El cuarto olía a rosas pero estas no se veían por ningún sitio. En cuanto entramos Óscar se abalanzó sobre el diván con tapiz de terciopelo que de tan rojo parecía negro, y se acostó en aquel con pose coqueta. Recitó en voz baja alguna canción triste. Juana, con premura, comenzó a revisar los libreros, como si pretendiera encontrar alguna cosa y luego se dio a la tarea de husmear en cajones y gavetas. Yo, en un primer momento, apenas si me decidí a entrar. Durante un rato me detuve bajo el dintel de la puerta y solo cuando Juana encendió una lamparilla de queroseno de reminiscencia turca avancé unos pasos y comencé a interesarme en unos cuadernos que ella ahora separaba. Julián había escrito en ellos poemas, el atisbo de un cuento o una crónica y también lo que parecía ser un diario, pero todas las palabras en ese instante me resultaban enigmáticas, difíciles de dilucidar. Mi mente divagaba, en tanto mis ojos recorrían el lugar y sus rincones.

El olor a flores parecía atraer a alguna que otra mariposa negra. Caía la tarde y en la habitación reinaba un ambiente en penumbras. Desde la azotea del periódico donde se hallaba el cuarto de Julián podía verse allá abajo la Habana mustia en su obsolescencia decimonónica. La última vez que había estado allí, él aún vivía.

—¿Crees de veras que hacemos lo correcto? —pregunté sin esperar respuesta.

Solo entonces Óscar se irguió y su semblante se tornó serio. Pero no contestó. Juana, sin abandonar lo que hacía, fue quien me habló:

—¿Y que querías, Alberto? Si él no tenía a más nadie. Solo a nosotros, los amigos. Alguien debía ocuparse de sus asuntos ahora que ya no va a estar más.

—¿Piensas que uno al morir, deja de estar, como dijiste? ¿O crees que existe un Más Allá? —Insistió Óscar—. Ahora, en París, hay muchas teorías al respecto.

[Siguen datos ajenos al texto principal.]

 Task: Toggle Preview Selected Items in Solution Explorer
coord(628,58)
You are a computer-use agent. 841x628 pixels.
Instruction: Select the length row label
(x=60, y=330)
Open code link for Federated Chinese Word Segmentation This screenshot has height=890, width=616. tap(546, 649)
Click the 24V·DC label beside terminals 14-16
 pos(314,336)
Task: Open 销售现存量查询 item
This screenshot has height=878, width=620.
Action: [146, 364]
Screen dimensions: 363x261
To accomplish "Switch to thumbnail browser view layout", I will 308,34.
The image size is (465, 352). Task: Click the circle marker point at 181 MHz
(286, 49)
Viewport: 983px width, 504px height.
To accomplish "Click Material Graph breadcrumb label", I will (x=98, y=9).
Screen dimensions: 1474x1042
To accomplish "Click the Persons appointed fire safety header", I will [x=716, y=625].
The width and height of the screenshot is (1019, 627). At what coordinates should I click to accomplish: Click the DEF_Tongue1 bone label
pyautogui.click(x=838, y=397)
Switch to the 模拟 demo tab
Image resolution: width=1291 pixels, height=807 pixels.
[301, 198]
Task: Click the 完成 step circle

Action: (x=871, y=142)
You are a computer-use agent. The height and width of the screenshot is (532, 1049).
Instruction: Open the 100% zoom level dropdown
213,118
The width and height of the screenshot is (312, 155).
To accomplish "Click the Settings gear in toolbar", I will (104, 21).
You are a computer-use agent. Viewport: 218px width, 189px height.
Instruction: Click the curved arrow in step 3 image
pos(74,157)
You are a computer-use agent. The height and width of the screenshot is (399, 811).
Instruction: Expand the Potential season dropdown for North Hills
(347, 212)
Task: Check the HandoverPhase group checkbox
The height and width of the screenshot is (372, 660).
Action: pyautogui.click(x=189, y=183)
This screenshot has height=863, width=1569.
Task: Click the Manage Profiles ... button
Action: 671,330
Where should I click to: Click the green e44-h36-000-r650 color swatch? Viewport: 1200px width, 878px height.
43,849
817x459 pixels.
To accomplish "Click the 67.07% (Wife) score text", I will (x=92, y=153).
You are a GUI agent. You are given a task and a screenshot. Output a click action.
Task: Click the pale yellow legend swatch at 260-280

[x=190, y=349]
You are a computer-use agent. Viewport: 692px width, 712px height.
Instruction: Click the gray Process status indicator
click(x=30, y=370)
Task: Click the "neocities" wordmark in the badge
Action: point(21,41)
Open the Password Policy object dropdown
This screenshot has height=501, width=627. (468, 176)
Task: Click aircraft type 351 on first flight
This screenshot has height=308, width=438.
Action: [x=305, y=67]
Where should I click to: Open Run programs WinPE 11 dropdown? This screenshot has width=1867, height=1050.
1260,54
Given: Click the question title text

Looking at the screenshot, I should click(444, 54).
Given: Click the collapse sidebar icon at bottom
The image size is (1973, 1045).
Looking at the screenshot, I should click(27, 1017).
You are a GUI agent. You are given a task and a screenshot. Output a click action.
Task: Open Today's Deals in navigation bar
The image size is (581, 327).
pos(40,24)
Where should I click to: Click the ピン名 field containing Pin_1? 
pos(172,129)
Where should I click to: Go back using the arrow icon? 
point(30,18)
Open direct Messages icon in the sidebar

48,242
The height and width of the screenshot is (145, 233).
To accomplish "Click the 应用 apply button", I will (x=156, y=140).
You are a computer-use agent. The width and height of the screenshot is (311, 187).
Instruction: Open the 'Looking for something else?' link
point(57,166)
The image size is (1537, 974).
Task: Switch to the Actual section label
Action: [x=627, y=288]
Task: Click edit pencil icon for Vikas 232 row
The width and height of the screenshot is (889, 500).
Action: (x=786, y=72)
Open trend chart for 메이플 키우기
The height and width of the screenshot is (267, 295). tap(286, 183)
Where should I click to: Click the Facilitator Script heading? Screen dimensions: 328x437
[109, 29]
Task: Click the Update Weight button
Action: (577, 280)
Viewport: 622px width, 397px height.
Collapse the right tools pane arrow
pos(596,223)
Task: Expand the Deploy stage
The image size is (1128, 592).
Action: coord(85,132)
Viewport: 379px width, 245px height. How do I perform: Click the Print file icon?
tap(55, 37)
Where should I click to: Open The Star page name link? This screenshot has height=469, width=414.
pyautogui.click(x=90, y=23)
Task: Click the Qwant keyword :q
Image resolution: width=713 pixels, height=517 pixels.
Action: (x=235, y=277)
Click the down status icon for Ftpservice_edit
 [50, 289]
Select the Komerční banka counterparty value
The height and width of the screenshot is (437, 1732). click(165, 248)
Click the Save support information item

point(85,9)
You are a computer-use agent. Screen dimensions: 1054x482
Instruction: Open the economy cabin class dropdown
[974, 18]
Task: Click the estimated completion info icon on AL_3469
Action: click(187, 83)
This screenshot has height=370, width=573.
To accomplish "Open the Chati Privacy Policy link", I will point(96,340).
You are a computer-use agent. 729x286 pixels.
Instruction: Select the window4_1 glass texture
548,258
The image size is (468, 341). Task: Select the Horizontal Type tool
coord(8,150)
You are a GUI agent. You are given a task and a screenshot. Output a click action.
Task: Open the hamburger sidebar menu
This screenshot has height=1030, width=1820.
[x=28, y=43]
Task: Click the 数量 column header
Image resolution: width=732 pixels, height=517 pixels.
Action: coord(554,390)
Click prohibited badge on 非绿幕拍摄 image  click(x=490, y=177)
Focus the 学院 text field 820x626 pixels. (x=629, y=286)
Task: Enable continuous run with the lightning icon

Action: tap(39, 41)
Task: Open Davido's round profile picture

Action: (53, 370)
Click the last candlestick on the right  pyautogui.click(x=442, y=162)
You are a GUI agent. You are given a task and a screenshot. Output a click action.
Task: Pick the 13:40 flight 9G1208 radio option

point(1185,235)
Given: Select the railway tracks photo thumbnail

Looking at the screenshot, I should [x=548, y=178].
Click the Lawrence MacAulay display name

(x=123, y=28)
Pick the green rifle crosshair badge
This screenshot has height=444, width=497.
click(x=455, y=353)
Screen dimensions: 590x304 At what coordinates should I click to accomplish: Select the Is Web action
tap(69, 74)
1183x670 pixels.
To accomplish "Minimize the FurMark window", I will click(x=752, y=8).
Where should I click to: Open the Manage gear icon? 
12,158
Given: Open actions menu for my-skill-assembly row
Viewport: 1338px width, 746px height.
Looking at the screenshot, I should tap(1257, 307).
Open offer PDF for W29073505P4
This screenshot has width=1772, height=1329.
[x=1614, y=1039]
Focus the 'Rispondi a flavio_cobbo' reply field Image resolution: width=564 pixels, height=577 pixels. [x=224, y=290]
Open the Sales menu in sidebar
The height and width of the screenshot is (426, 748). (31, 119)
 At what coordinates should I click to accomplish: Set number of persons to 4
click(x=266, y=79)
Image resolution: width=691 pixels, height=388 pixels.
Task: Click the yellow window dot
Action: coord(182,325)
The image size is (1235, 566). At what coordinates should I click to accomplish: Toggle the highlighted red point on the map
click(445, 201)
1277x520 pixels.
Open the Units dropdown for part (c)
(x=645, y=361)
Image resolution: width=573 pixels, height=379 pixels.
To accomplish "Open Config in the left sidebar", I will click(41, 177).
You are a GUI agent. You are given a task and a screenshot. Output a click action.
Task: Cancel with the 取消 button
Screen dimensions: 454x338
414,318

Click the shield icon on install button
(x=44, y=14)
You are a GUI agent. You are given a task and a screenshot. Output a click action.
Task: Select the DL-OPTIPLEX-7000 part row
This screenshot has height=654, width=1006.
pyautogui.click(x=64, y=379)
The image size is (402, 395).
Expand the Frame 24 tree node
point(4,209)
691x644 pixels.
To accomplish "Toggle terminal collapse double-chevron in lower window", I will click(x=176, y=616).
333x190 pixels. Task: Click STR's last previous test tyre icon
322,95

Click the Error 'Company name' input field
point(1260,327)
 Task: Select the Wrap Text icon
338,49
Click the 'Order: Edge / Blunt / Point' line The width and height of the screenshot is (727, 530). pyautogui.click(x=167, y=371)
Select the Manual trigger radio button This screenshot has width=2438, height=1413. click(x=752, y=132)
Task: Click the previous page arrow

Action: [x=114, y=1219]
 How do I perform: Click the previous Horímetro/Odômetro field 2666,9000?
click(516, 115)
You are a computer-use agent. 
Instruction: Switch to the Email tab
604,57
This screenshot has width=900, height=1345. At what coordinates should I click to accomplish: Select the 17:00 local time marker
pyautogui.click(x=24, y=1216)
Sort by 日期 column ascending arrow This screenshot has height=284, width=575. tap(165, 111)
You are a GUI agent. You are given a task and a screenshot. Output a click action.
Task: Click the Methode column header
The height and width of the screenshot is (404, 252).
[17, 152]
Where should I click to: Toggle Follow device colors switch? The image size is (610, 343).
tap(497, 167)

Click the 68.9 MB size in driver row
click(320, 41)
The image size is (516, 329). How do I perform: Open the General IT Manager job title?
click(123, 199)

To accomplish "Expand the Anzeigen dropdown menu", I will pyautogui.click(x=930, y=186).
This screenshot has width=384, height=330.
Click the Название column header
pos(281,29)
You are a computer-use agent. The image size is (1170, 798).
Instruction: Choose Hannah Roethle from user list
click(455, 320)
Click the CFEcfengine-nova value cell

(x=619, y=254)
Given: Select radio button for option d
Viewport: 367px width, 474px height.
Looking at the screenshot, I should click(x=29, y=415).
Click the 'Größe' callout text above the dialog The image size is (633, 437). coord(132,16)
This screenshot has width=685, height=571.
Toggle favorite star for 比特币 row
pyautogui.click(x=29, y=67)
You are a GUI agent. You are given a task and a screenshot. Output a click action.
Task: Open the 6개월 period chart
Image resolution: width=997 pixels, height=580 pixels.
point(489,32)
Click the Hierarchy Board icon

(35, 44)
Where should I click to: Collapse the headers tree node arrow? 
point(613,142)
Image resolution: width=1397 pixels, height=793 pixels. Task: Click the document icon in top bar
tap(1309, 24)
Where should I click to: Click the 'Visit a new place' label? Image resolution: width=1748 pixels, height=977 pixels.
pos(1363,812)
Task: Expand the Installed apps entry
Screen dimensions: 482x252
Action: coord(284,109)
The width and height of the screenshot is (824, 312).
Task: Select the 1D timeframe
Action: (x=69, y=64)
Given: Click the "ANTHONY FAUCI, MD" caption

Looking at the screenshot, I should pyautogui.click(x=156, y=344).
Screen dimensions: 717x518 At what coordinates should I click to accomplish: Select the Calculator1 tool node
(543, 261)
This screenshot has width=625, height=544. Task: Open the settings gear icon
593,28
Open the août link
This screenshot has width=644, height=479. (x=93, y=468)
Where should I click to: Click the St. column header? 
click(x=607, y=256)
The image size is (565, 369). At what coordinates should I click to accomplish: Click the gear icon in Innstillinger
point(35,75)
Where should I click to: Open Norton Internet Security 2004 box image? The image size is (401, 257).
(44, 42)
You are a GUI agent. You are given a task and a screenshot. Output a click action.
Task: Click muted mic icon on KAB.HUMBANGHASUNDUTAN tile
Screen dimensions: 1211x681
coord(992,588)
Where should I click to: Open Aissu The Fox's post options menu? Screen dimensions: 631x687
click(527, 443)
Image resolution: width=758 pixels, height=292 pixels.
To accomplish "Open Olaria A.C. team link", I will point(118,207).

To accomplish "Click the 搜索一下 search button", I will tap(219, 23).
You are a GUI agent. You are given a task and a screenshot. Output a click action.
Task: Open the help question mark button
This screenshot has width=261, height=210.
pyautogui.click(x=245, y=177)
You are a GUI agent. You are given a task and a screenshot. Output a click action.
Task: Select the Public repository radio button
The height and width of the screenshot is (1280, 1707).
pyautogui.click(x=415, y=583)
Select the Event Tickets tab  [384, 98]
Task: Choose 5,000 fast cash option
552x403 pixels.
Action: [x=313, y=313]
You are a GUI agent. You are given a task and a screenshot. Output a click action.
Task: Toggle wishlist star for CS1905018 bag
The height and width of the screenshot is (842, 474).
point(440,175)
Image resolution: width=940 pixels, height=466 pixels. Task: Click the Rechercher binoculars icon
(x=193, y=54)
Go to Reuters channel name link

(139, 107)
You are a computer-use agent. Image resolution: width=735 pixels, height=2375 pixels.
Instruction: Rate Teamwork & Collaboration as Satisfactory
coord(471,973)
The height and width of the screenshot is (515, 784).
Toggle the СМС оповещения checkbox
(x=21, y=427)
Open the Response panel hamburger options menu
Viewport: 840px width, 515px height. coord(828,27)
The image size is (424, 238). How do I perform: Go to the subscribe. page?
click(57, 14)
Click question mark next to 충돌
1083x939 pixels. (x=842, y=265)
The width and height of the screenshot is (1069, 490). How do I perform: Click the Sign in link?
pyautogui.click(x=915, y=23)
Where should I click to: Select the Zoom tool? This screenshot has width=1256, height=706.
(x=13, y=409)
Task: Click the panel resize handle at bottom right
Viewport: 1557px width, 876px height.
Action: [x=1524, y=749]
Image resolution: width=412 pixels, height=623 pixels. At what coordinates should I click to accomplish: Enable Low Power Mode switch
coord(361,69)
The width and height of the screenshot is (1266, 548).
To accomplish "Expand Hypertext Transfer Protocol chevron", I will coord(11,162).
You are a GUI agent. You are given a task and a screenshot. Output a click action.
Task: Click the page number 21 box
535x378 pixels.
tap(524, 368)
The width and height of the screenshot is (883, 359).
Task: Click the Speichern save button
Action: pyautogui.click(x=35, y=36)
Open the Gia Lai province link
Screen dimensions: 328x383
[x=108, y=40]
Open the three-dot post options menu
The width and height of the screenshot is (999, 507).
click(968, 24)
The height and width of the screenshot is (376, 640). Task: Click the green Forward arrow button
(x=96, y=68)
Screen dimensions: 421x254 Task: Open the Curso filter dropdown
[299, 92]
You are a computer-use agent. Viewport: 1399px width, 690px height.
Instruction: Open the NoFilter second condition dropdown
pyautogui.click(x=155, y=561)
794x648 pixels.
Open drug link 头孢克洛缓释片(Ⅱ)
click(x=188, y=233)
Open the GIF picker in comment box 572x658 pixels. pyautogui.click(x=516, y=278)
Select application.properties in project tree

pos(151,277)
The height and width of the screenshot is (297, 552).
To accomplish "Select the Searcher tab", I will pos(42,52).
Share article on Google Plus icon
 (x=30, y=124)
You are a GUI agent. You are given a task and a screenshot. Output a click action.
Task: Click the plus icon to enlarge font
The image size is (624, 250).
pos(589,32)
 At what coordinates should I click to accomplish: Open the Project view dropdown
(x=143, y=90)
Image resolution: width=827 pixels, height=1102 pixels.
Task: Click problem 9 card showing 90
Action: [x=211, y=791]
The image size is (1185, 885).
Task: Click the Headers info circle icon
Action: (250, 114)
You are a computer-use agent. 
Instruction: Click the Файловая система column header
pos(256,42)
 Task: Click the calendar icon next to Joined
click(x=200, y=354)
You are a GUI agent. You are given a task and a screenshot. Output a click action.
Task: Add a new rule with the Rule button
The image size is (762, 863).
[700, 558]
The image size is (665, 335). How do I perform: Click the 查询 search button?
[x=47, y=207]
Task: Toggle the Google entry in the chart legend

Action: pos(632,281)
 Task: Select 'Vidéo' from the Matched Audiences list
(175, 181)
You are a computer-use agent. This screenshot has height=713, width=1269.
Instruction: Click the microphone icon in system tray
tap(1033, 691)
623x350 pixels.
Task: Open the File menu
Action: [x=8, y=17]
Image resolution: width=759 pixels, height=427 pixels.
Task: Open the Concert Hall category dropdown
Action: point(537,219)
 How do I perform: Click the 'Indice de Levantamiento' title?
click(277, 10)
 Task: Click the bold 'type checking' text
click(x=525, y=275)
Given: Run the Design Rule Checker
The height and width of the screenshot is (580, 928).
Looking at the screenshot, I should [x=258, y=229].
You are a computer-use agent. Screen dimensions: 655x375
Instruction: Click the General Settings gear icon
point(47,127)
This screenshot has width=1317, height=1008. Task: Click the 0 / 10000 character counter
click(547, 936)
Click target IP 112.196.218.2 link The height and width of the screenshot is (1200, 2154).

Yo había descubierto un abanico donde se veía un paisaje de otra tierra, un ave en el campo. Y a mi boca vino aquel poema:

—“vuelan de los bambúes finos flamencos,

poblando de graznidos el bosque mudo,

rompiendo de la atmósfera los níveos velos”.

Pero Juana tal vez para sacarnos del letargo sensible al que quizás Óscar y yo éramos propensos dijo casi con brusquedad:

—No vale la pena ponernos trascendentes y menos a esta hora del día, o de la noche. Al rato es preciso que nos marchemos a cenar.

Pero interrumpió su regaño al toparse con algo sorprendente y exclamó:

—¡Vaya, así que era cierto en definitiva!

Junto a ella se colocó Óscar con agilidad envidiable. Y yo por un instante quedé en un ángulo desde el cual no podía percibir la envergadura del hallazgo que acaban de hacer.

—Julián me lo contó en sus cartas que yo recibía allá en la Francia.

—¿Será hombre o mujer? —interrogó Juana y presentí que ella sentía celos.

Entonces alcancé a verlo. Se trataba de una especie de muñeco de madera con articulaciones. Tenía estatura humana. Llevaba un traje japonés y peinado elegante.

—Un karakuri. Eso es lo que es —respondió Óscar—, una especie de máquina, capaz de actuar como si estuviera viva, servir el té y hacer otras cosas. Obra de algún artesano del reino del sol naciente.

Continuó su argumentación en un tono pedante, mientras hacía un esfuerzo por colocar a aquel objeto en medio de la habitación.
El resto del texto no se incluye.